Overview
Gastroschisis and exomphalos (also known as an omphalocele) are congenital abdominal wall defects characterised by herniation of the intestines out from the abdominal cavity. In exomphalos, the intestines are covered by a sac formed from the outpouching of the peritoneum. In gastroschisis, there is no covering sac.
Epidemiology
- Gastroschisis can affect up to 6 in 10,000 live births
- Gastroschisis is slightly more common in boys than girls
- Exomphalos can affect up to 1 in 5,000 to 1 in 10,000 live births
Risk Factors
- Maternal age:
- <20 years old is a risk factor for gastroschisis
- >35 years old is a risk factor for exomphalos
- Smoking
Associations
Gastroschisis
Associated abnormalities are less common in gastroschisis compared to exomphalos, however, there may be associated:
- Anencephaly
- Cleft lip and palate
- Atrial septal defect
- Intestinal atresia
- Gastro-oesophageal reflux
- Hirschsprung’s disease
Exomphalos
Exomphalos is associated with:
- Pentalogy of Cantrell – defects of the diaphragm, abdominal wall, pericardium, heart, and lower sternum
- Beckwith-Wiedemann syndrome – a congenital overgrowth syndrome characterised by acromegaly, macroglossia, and exomphalos
- Chromosomal abnormalities – trisomy 13 (Patau syndrome), 18 (Edwards syndrome), and 21 (Down’s syndrome)
Diagnosis
Congenital abdominal wall defects are usually identified on ultrasound scans in the antenatal period, seen as an abdominal mass outside of the abdominal wall. Other tests may include:
- Maternal serum alpha-fetoprotein:
- May be elevated due to protein loss from the intestines floating in amniotic fluid
- Karyotyping:
- To screen for chromosomal abnormalities as abdominal wall hernias are associated with some
Management
Overview
The overall aims of management include resuscitation, temperature maintenance, and stabilising the neonate before surgical correction. Timely management reduces the risk of additional fluid loss from the intestines, ischaemia, and infarction.
While the gut recovers, infants are generally fed via total parenteral nutrition (TPN).
Gastroschisis
Gastroschisis is a surgical emergency and requires immediate closure or coverage. Vaginal delivery may be possible, however, other complications such as intrauterine growth restriction may affect this.
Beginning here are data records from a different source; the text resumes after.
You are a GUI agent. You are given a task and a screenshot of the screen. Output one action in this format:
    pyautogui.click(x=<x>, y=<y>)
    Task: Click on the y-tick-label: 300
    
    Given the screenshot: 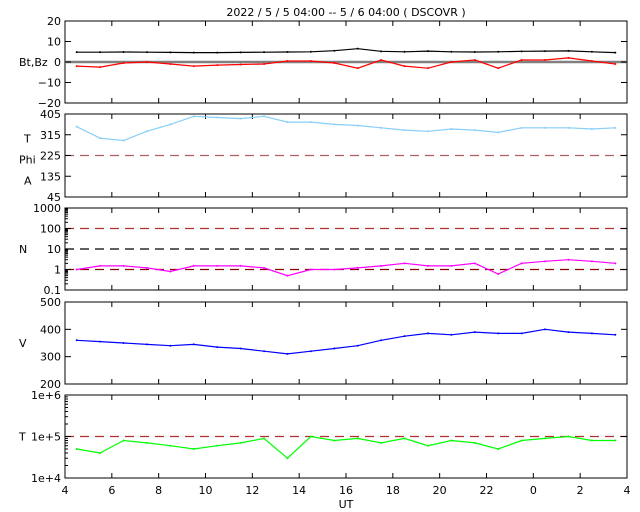 What is the action you would take?
    pyautogui.click(x=50, y=358)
Immediate management involves resuscitation and putting a sterile cover (clear bowel bag) over the herniated abdominal contents to prevent infection, heat loss, and fluid evaporation. Neonates undergo surgery immediately or within 5 days.
Exomphalos
The mode of delivery depends on the size of the defect. Small defects may be able to undergo vaginal delivery, however, caesarean sections may be indicated due to the risk of rupture. In general:
- Sac not ruptured: clear bowel bag placed over herniated contents and non-urgent staged repair
- Sac ruptured: treat as gastroschisis with immediate repair when possible
Complications
- Intestinal atresia – in around 15% of infants with gastroschisis due to ischaemia of the exposed gut
- Sepsis
- Poor nutrition and failure to thrive
- Necrotising enterocolitis
- Short bowel syndrome – if ischaemia occurs in the bowel in gastroschisis
- Complications of TPN – infection, hepatomegaly, and cholestasis
Prognosis
Overview
In general:
- The prognosis of gastroschisis and exomphalos depends on the severity of the defect and associated anomalies
- In both, intrauterine growth restriction and herniation of the liver are associated with a poorer prognosis
Gastroschisis
The majority of those with simple gastroschisis (intact bowel with no ischaemia) recover after a month in hospital and go on to live normal lives. However, those with complex gastroschisis (bowel perforation, necrosis, or atresia) may require longer stays in hospital, develop complications such as intestinal failure, and require more surgery.
Exomphalos
The mortality rates of exomphalos without chromosomal abnormalities or malformations are lower than if they are present.